AMENDMENT TO SHAREHOLDER SERVICE AGREEMENT
WITH FIRST TRUST CORPORATION
This amendment (the "Amendment") is effective as of May 21, 2002, by and
between First Trust Corporation ("FTC") and Xxxxxxxx Research Corp. ("Company").
WHEREAS the parties entered into a Shareholder Service Agreement (the
"Agreement") dated 12/12/1996 and later amended;
WHEREAS, the parties now wish to amend the Agreement by changing Section 2
thereof relating to payment of service fees by the Company to FTC, by adding a
provision relating to the non-disclosure of customer information, and updating
Exhibit A;
NOW THEREFORE, in consideration of the terms, covenants and conditions contained
herein, and other valuable consideration, the receipt and sufficiency of which
are acknowledged herein, the parties agree as follows:
AMENDMENT
1. Each party to the Agreement agrees that any Non-public Personal
Information, as the term is defined in the Xxxxx-Xxxxx-Xxxxxx Act (the
"Act"), and further set forth in applicable regulations promulgated by the
SEC as they may apply to the Company and by the FDIC as they may apply to
FTC, and disclosed by a party hereunder, is for the specific purpose of
permitting the other party to perform the services set forth in the
Agreement. Each party agrees that, with respect to such information, it
will comply with the Act and regulations applicable to it and that it will
not disclose any Non-public Personal Information received in connection
with the Agreement to any other party, except to the extent as necessary to
carry out the services set forth in this Agreement or as otherwise
permitted by law and regulation, and in such cases only after receipt of
written authorization from the other party to the Agreement.

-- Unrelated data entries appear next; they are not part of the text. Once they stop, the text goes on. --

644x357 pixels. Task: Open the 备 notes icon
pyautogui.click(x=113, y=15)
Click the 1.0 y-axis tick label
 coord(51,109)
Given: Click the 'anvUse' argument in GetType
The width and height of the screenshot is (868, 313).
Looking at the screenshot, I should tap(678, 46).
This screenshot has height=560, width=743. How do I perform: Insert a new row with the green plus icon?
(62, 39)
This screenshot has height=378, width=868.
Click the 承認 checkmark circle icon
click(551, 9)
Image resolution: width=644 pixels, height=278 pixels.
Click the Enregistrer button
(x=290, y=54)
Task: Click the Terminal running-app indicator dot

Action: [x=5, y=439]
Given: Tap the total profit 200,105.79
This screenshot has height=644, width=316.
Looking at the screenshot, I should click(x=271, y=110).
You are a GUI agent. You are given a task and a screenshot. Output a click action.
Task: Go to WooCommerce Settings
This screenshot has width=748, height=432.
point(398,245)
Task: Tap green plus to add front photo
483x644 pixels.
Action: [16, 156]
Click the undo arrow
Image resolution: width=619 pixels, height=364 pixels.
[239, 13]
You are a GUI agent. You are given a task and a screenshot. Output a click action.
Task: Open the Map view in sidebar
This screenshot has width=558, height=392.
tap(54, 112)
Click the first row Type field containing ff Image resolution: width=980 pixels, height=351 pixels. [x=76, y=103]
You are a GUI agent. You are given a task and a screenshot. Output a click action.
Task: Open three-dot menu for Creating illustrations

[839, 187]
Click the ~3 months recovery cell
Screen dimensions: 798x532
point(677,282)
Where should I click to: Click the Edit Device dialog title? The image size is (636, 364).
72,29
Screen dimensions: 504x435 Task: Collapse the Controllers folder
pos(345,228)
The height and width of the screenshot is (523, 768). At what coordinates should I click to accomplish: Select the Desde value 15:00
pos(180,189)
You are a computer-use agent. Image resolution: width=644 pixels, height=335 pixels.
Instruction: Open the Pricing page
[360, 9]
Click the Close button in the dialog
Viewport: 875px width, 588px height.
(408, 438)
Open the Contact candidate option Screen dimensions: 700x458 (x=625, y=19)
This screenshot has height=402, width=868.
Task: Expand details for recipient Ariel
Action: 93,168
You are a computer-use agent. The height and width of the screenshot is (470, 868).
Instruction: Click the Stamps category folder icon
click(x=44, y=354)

2. Section 2 of the Agreement is hereby deleted and replaced with the
following new Section 2:
"For the services provided by FTC under this Agreement, the Company will
pay to FTC a quarterly service fee for accounts traded under the nominee
name of FTC & Co., IMS & Co., or TRUSTlynx & Co. equal on an annual basis
to .25% of the average daily net asset value of the shares of such Fund
which are owned beneficially by accounts or plans during such period, and
for accounts traded under the nominee name of TRUSTlynx & Co. an additional
quarterly service fee equal on an annual basis to .10% of the average daily
net asset value of the shares of such Fund which are owned beneficially by
accounts or plans during such period. FTC will provide the Company with an
invoice for the quarterly service fee, showing the calculation used to
arrive at the amount due, within ten (10) days of the end of the calendar
quarter. Such fees will be paid by the Company to FTC by check or wire
transfer no later than twenty (20) days after the Company receives the
invoice from FTC."
3. Exhibit A to the Agreement is hereby amended and replaced with "Exhibit A"
attached hereto.
4. Except to the extent modified by this Amendment, the remaining provisions
of the Agreement shall remain in full force and effect. In the event of a
conflict between the provisions of the Agreement and those of this
Amendment, the Amendment shall control.
FIRST TRUST CORPORATION (FTC)
By: _______/s/_______________________
Xxxxxx Radiner Ratkai
Its: Vice President - Legal
Date: 5/30/02
XXXXXXXX RESEARCH CORP. (COMPANY)
By: ____/s/__________________________
Xxxxxxx X. Xxxxxx
Its: Vice President
Date: 5/21/02
Exhibit A
To Shareholder Service Agreement
Mutual Fund Companies
Fund Name Cusip Ticker Symbol Trading Cutoff Time
1. Fairport Emerging Growth Fund 305565103 ROEGX 4:00 p.m. EST
2. Fairport International Equity Fund 305565509 ROIEX 4:00 p.m. EST
3. Fairport Growth Fund 305565202 ROGRX 4:00 p.m. EST
4. Fairport Growth & Income Fund 305565301 ROGIX 4:00 p.m. EST
5. Fairport Government Securities Fund 305565400 ROGVX 4:00 p.m. EST
* These Funds have adopted a Rule 12b-1 Plan. Amounts exceeding the adopted plan
may be paid by the affiliated Adviser to the Fairport Funds, Xxxxxxxx & Company,
to which Xxxxxxxx Research Corp. is a subsidiary.